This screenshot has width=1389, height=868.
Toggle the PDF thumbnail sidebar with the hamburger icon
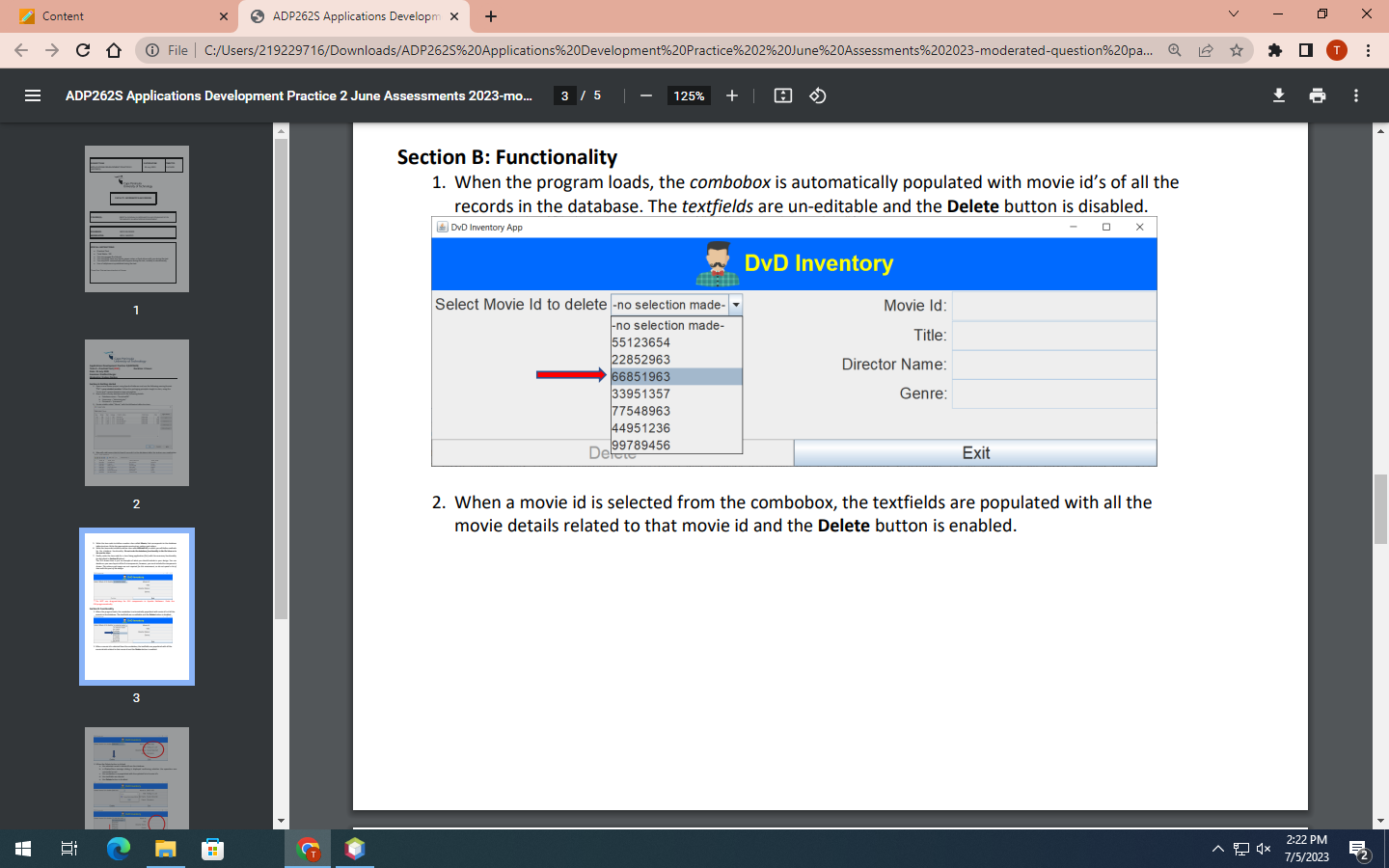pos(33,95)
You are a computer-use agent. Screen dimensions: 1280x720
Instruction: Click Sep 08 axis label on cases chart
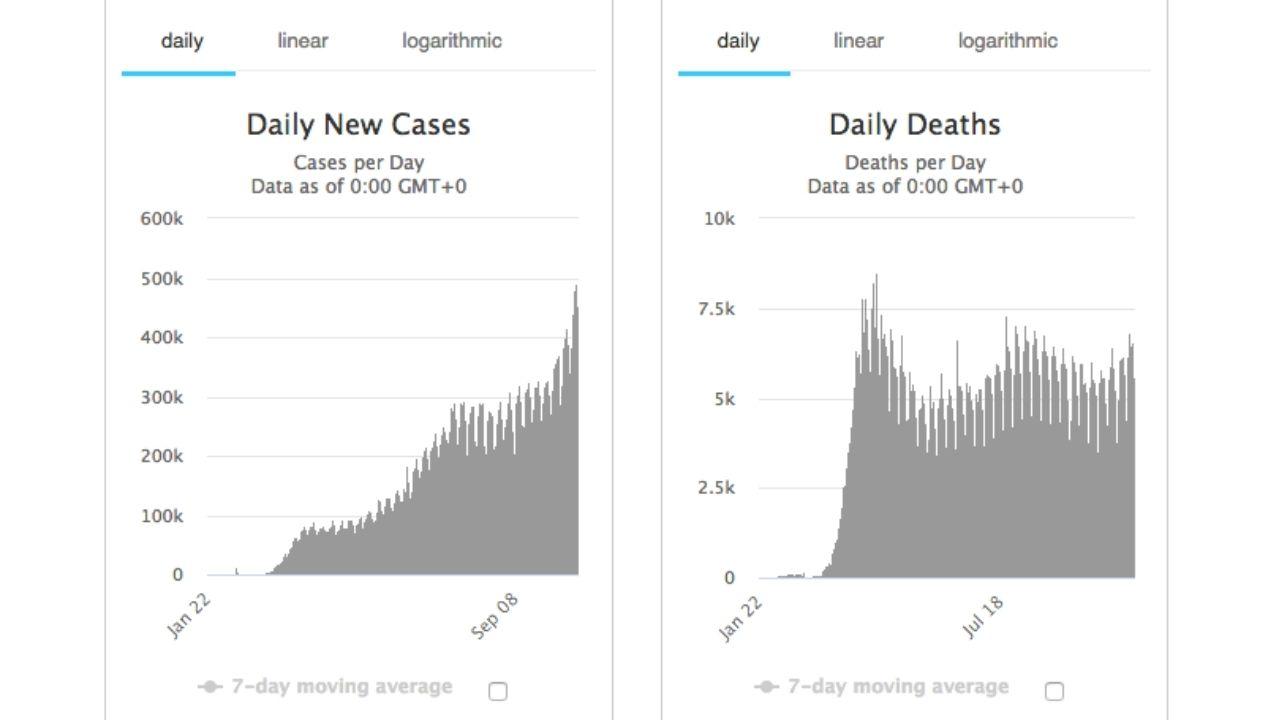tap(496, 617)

> The exercise: Lay out the records above as a two-column CSV with the headers input and output, one row per record, covering all of them. Put each record's text in the input field and its answer in the output field, quote every field, turn line breaks into spaces, and leave the pictures out.

> Problem solution:
input,output
"This screenshot has width=1389, height=868. Toggle the PDF thumbnail sidebar with the hamburger icon","pos(33,95)"
"You are a computer-use agent. Screen dimensions: 1280x720 Instruction: Click Sep 08 axis label on cases chart","tap(496, 617)"